» DATA FOR PROCESSING

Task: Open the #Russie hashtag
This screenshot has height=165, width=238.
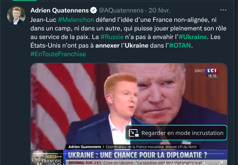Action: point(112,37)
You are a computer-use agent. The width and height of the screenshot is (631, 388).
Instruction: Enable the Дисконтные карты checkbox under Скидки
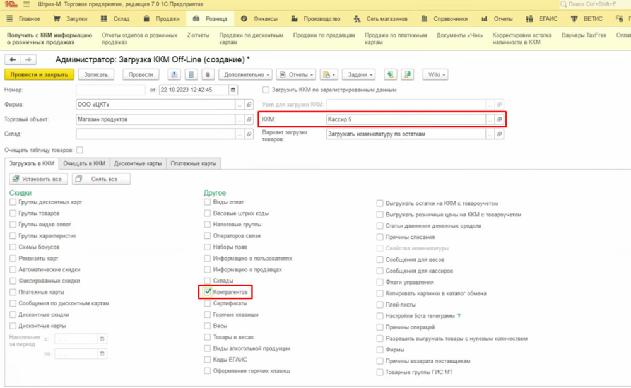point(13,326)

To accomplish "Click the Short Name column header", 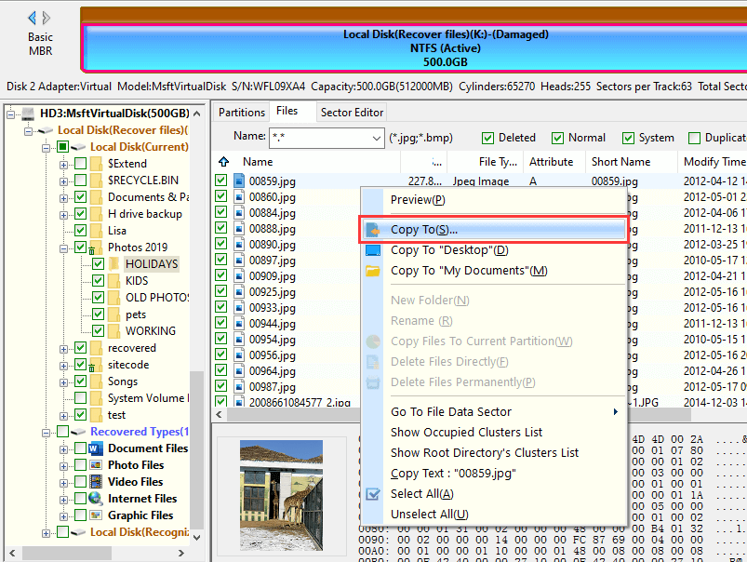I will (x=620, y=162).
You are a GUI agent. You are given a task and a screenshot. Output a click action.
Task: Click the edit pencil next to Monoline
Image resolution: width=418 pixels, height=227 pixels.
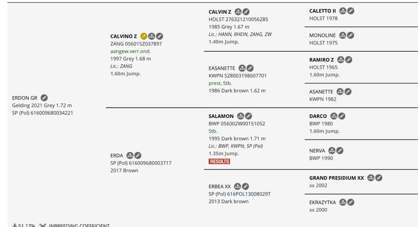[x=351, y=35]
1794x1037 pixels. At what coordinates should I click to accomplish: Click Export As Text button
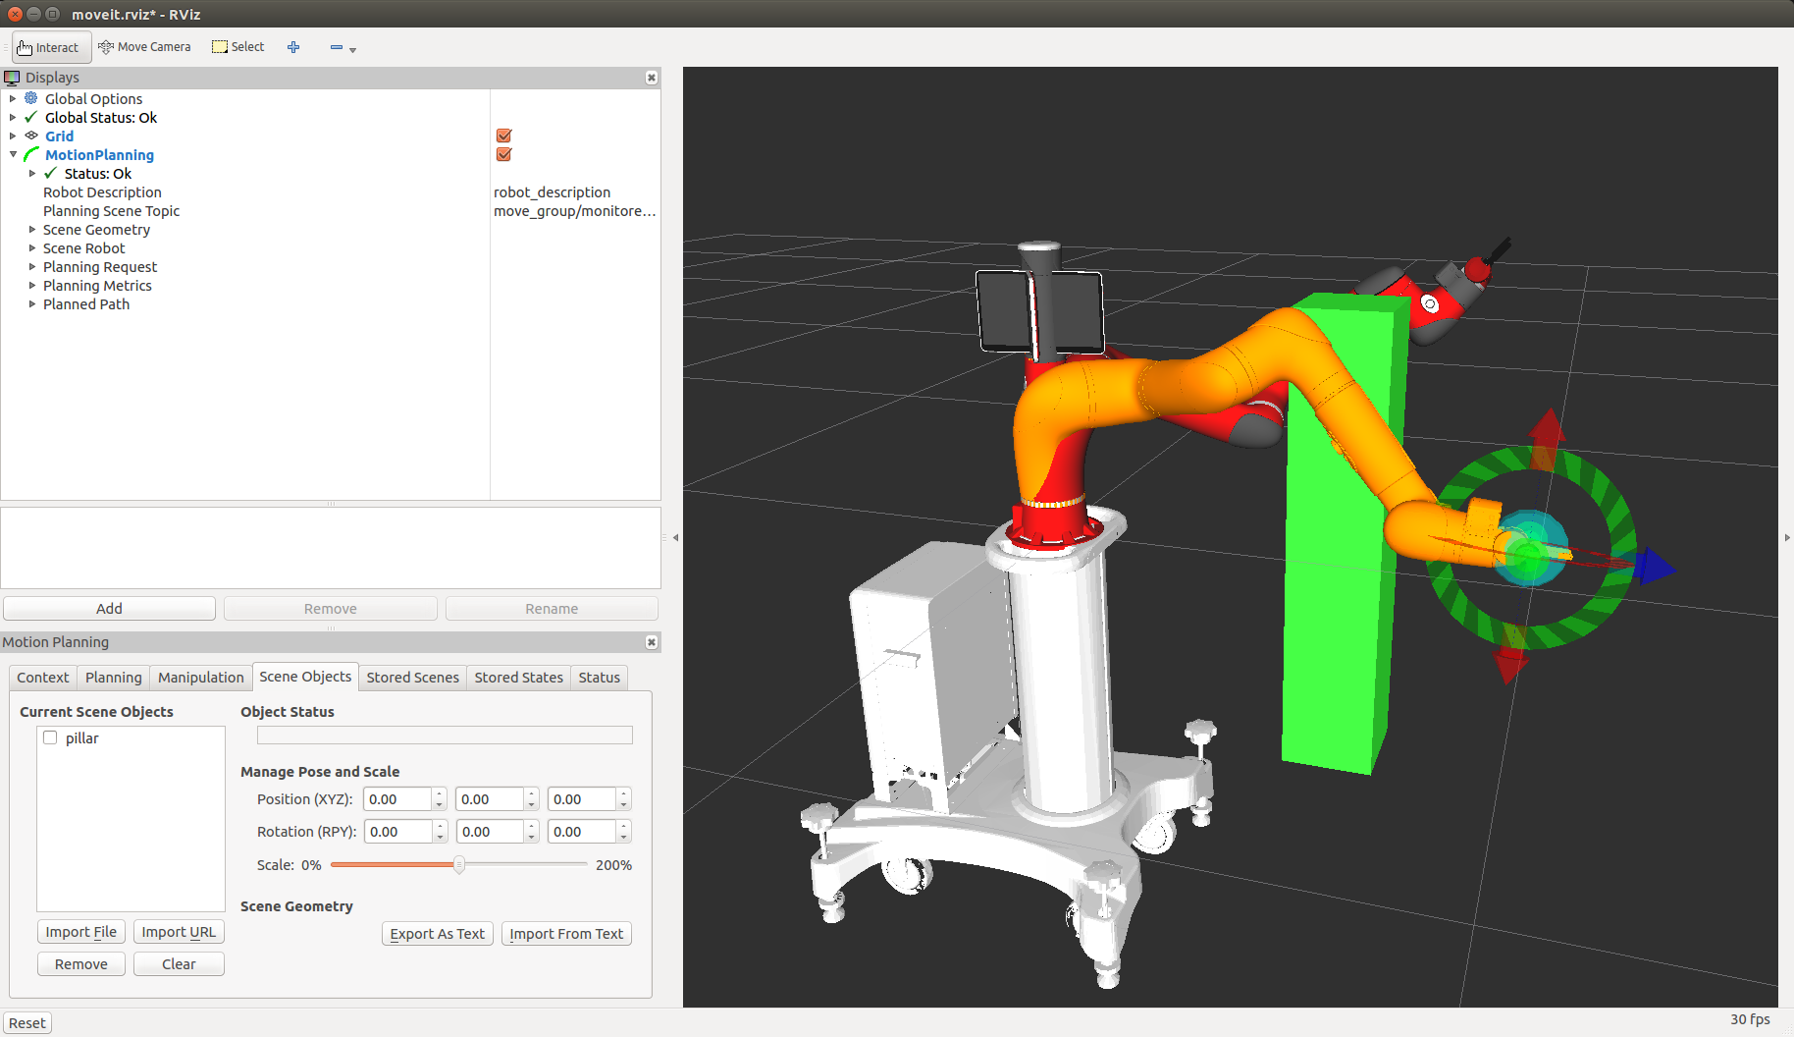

...

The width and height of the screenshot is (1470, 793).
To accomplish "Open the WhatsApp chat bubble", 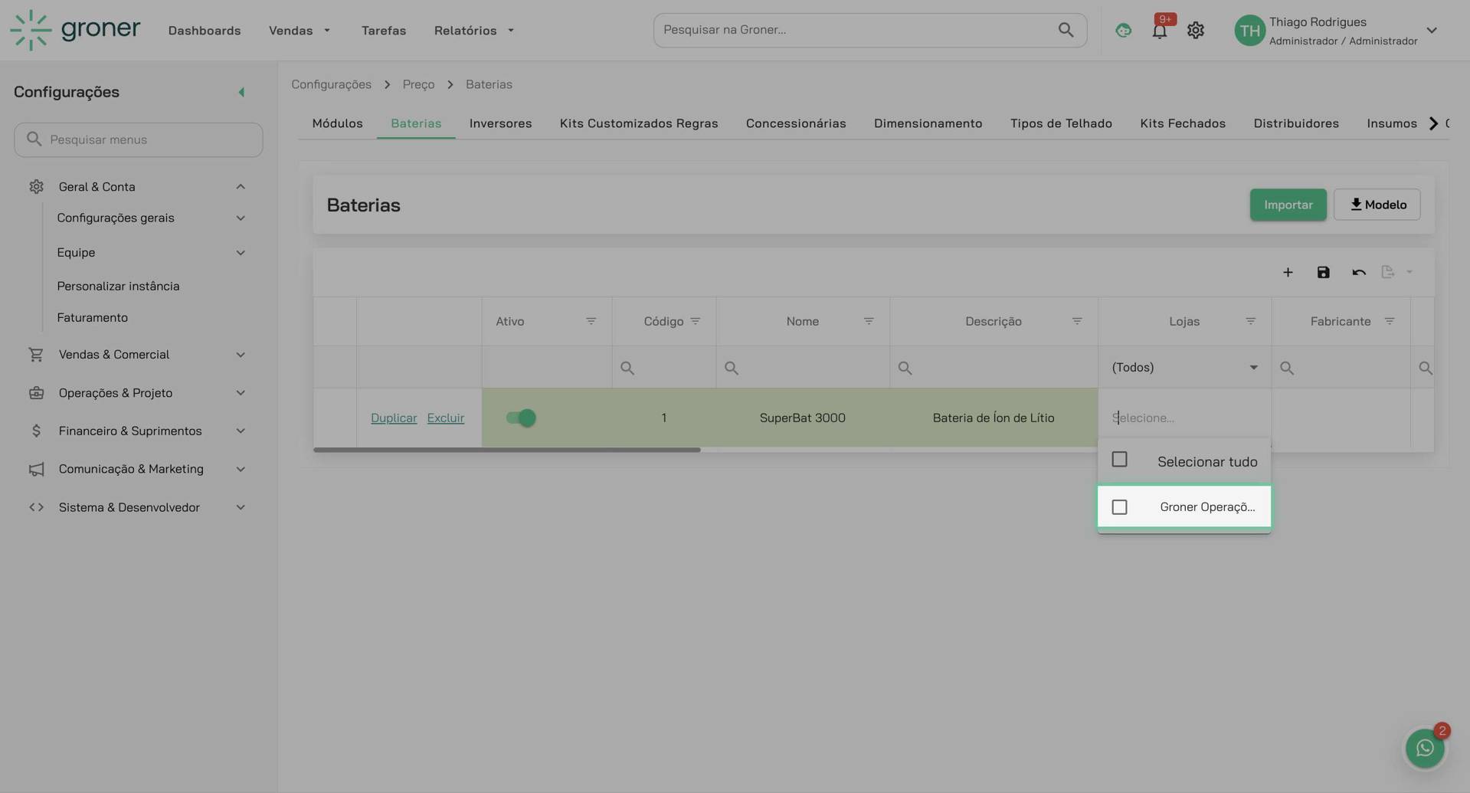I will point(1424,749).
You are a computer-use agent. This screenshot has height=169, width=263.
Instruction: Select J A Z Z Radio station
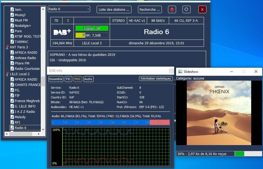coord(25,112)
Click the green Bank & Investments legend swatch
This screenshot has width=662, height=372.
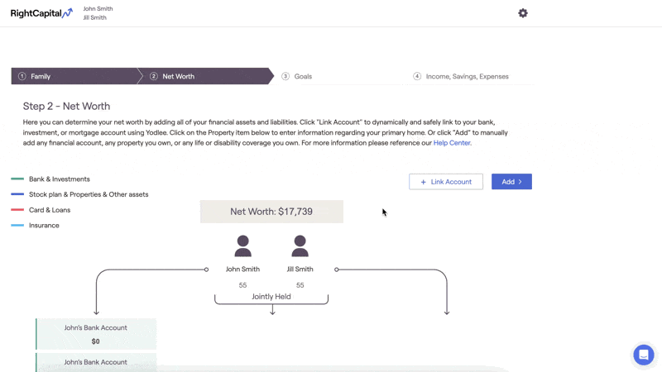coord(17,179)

==

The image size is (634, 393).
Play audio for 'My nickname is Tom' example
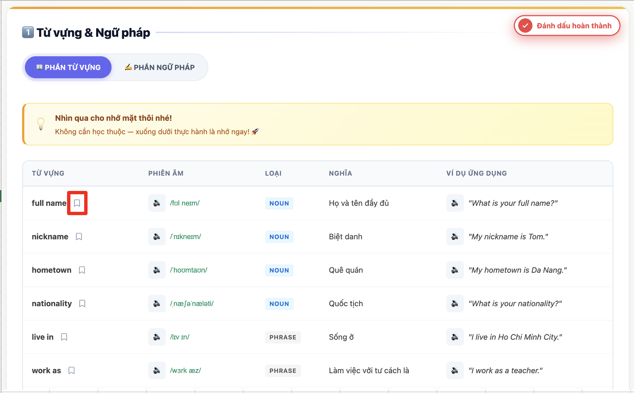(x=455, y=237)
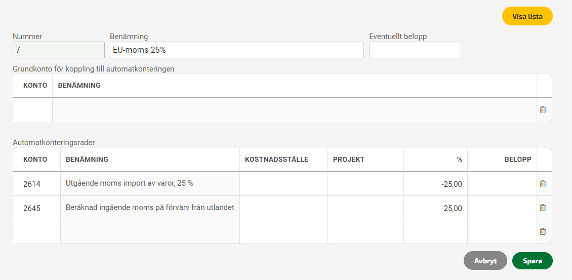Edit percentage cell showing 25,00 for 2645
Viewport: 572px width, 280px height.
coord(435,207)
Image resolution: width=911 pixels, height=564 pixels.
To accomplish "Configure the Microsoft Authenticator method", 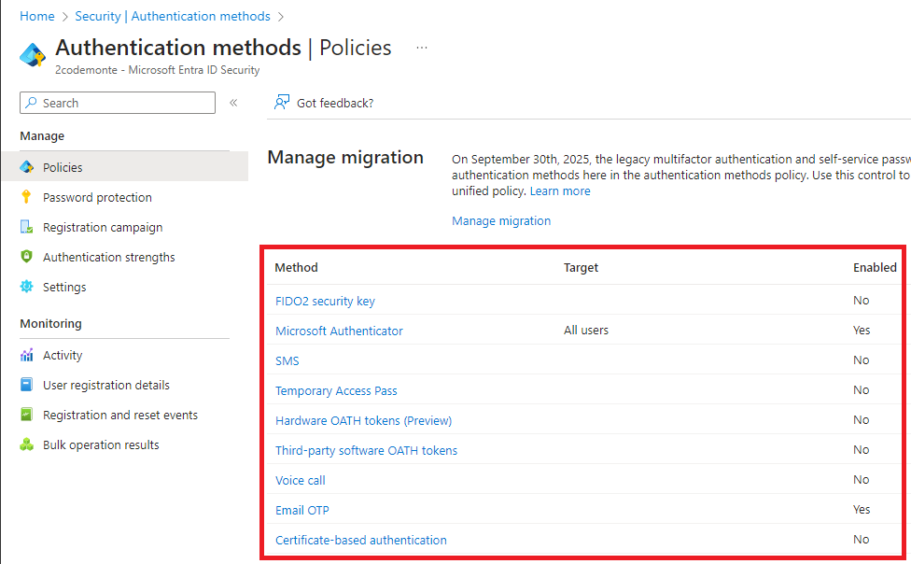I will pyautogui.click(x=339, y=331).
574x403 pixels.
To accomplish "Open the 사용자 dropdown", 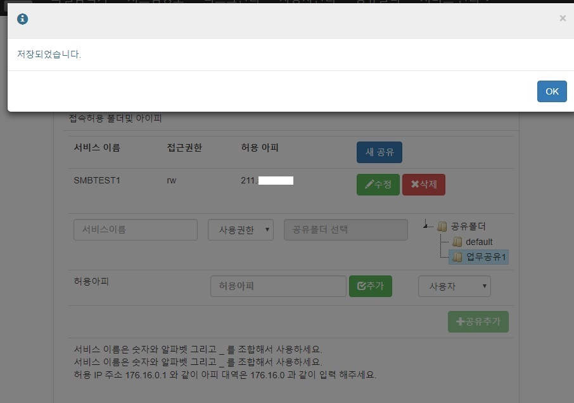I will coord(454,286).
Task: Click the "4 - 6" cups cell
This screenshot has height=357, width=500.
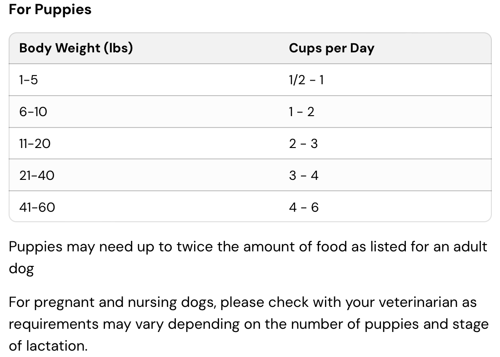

» WHAT THE TASK ASKS
Each line above that includes "agent" should be shown.

» THE ANSWER
You are a computer-use agent. The width and height of the screenshot is (631, 388).
You are a GUI agent. You are given a task and a screenshot. Output a click action.
You are a computer-use agent. This screenshot has height=169, width=263.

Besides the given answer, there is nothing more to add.